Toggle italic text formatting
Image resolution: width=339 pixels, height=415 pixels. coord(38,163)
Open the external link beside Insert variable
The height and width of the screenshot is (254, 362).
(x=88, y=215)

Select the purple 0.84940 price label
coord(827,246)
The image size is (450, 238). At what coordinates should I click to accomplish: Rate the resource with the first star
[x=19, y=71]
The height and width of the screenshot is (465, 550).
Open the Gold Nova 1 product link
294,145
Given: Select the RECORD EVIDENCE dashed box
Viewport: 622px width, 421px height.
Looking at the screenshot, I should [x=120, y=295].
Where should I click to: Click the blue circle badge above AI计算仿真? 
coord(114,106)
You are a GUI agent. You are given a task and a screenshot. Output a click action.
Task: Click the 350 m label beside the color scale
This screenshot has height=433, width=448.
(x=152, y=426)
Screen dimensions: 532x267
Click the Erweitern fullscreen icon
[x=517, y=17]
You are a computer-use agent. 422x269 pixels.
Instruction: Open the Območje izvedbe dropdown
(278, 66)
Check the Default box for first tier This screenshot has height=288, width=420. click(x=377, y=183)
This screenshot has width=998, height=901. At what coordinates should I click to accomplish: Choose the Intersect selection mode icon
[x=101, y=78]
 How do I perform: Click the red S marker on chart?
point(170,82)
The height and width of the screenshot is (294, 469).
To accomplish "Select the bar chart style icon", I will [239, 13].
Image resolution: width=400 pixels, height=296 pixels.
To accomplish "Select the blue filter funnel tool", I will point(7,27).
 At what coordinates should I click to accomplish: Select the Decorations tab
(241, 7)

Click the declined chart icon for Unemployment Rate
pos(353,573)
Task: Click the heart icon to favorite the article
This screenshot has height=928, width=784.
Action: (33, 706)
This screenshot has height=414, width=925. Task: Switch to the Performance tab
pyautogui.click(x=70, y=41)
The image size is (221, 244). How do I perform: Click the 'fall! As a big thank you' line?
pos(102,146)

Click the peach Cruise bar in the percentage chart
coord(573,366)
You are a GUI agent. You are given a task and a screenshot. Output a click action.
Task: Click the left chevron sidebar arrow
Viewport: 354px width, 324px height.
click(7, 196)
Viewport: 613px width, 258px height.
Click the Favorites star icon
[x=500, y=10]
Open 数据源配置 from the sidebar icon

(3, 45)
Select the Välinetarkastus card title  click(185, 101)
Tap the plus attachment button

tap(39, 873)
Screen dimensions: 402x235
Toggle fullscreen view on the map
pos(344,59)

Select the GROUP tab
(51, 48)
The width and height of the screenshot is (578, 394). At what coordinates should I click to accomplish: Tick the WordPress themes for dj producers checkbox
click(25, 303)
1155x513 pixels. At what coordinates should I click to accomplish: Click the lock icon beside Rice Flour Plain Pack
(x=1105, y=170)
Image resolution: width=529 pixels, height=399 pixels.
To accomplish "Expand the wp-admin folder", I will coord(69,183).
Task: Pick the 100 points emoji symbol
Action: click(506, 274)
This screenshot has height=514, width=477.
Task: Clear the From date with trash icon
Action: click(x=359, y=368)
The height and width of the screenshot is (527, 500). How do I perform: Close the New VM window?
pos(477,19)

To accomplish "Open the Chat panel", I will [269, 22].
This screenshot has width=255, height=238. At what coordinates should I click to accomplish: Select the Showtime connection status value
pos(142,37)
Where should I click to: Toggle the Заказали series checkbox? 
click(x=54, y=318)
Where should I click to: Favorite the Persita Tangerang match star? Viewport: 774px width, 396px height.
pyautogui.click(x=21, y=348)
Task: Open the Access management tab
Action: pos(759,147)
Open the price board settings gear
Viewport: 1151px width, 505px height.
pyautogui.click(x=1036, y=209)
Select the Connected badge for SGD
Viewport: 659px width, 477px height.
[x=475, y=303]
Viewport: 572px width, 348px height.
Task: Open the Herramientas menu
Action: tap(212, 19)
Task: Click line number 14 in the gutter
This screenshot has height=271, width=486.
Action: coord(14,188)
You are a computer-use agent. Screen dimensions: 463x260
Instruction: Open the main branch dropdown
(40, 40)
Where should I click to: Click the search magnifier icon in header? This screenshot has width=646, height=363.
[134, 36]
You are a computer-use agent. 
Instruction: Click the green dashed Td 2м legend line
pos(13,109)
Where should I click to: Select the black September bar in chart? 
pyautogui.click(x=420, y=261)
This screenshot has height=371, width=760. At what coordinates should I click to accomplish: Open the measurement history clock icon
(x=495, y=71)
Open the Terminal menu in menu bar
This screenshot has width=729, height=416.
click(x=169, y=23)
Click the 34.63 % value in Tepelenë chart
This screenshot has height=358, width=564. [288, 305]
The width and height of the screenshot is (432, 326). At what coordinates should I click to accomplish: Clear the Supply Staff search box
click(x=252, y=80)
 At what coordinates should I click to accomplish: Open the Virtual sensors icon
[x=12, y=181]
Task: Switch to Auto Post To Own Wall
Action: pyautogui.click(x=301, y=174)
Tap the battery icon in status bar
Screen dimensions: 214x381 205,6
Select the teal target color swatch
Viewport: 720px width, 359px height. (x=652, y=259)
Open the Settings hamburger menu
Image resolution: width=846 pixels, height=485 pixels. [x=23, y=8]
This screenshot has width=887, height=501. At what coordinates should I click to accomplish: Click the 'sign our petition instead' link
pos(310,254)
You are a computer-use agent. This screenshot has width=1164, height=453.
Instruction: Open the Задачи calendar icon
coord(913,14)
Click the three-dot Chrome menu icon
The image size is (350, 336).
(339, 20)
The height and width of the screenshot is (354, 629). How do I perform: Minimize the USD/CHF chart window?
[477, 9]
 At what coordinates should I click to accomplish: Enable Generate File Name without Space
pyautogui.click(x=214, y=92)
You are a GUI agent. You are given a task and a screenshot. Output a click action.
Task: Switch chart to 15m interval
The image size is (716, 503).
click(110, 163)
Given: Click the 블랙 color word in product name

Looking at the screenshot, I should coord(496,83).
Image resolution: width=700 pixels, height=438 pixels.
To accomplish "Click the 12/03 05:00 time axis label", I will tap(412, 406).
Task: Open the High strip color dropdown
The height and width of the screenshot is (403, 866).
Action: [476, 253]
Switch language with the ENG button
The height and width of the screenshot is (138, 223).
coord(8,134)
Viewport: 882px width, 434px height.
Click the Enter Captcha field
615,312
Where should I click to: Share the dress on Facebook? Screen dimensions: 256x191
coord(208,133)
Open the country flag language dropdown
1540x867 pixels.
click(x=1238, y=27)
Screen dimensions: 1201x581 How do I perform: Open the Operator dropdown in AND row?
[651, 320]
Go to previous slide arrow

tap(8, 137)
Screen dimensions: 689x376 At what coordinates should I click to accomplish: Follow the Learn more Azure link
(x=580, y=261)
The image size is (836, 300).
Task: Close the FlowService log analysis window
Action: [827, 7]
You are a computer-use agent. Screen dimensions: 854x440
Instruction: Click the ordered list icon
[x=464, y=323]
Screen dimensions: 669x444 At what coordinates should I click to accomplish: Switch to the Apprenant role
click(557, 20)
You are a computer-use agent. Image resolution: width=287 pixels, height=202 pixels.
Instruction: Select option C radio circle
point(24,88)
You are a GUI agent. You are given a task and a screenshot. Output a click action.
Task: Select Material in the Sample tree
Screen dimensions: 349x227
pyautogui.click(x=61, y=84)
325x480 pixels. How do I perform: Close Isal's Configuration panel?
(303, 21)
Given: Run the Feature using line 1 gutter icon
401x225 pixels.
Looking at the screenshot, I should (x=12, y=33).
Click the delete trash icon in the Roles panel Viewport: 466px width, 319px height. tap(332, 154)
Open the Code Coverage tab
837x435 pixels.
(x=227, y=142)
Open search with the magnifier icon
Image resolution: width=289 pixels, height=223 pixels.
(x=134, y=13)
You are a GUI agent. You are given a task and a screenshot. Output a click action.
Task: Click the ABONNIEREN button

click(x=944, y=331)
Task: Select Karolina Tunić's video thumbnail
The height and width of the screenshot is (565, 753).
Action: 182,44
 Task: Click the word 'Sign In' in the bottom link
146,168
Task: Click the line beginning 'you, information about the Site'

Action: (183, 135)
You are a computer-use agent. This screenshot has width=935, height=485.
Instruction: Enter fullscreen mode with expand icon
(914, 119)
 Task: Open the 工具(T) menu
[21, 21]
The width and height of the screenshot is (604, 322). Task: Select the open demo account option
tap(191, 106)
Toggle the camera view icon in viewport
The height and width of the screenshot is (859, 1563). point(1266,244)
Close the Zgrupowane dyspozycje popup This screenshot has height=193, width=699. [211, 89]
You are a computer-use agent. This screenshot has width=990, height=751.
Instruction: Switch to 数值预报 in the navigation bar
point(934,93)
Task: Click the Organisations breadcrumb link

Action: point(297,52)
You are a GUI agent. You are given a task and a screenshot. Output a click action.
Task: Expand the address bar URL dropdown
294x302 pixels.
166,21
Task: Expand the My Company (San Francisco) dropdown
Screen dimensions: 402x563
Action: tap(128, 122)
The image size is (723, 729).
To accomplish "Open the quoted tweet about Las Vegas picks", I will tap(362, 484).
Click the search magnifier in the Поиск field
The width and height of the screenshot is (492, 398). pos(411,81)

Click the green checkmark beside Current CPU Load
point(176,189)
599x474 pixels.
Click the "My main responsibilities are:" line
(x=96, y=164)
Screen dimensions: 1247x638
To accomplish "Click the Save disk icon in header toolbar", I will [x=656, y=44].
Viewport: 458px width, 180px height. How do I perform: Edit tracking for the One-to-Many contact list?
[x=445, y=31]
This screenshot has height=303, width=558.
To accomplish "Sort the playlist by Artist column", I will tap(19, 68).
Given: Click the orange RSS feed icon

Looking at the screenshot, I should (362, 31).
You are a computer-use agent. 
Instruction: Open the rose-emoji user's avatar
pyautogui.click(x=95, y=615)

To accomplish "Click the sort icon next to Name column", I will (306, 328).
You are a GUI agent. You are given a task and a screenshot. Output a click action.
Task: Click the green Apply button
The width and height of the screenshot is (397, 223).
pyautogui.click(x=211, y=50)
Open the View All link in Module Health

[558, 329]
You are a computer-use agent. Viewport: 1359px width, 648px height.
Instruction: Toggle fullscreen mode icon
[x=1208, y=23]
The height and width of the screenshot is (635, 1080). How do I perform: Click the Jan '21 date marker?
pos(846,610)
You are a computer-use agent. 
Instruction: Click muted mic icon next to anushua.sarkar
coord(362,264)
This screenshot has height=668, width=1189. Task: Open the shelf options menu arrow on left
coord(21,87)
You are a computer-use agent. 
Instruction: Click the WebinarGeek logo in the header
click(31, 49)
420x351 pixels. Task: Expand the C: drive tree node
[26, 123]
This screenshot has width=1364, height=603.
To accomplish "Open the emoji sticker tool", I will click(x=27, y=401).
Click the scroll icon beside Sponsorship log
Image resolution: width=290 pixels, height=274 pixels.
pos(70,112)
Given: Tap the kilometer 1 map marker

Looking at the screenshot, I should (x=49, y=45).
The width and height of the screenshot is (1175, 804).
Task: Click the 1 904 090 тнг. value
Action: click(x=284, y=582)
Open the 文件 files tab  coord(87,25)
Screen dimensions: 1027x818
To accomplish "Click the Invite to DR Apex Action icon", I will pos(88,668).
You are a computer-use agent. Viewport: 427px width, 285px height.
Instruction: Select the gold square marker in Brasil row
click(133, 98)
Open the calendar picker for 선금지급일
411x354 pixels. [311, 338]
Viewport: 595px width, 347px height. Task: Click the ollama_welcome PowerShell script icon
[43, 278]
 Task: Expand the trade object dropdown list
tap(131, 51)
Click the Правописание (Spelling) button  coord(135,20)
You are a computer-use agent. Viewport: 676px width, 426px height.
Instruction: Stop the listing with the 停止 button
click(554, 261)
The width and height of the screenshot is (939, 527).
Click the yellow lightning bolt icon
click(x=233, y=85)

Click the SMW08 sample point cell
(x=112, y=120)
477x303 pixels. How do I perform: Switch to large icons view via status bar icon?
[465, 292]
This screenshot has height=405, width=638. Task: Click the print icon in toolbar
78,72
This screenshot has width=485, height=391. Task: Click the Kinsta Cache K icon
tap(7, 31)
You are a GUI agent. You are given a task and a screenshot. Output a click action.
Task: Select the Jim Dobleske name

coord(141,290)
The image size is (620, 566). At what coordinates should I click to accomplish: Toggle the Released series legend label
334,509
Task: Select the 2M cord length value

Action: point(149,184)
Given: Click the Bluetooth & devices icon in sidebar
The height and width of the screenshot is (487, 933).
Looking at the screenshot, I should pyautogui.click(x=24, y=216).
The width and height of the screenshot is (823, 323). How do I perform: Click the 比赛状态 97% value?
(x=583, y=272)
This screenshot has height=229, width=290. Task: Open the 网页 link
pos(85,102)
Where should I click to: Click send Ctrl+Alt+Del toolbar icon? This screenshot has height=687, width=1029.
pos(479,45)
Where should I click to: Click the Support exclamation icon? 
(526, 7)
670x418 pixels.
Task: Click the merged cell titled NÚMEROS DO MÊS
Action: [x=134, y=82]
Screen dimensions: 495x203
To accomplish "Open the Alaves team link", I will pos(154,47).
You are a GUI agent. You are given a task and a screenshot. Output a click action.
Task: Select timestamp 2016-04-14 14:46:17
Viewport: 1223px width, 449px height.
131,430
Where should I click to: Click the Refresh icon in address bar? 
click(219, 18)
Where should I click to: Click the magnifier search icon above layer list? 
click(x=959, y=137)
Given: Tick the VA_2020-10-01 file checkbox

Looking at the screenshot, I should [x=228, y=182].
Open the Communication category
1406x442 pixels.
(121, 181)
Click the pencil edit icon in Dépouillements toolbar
· · ·
● What the exercise asks: Retype exactly the lines of the data above that fall between the line with "Virtual sensors icon" and the line with "has width=1164, height=453.", inclusive, and add nothing.

● The answer:
 At what coordinates should I click to accomplish: Open the Virtual sensors icon
[x=12, y=181]
Task: Switch to Auto Post To Own Wall
Action: pyautogui.click(x=301, y=174)
Tap the battery icon in status bar
Screen dimensions: 214x381 205,6
Select the teal target color swatch
Viewport: 720px width, 359px height. (x=652, y=259)
Open the Settings hamburger menu
Image resolution: width=846 pixels, height=485 pixels. [x=23, y=8]
This screenshot has width=887, height=501. At what coordinates should I click to accomplish: Click the 'sign our petition instead' link
pos(310,254)
You are a computer-use agent. This screenshot has width=1164, height=453.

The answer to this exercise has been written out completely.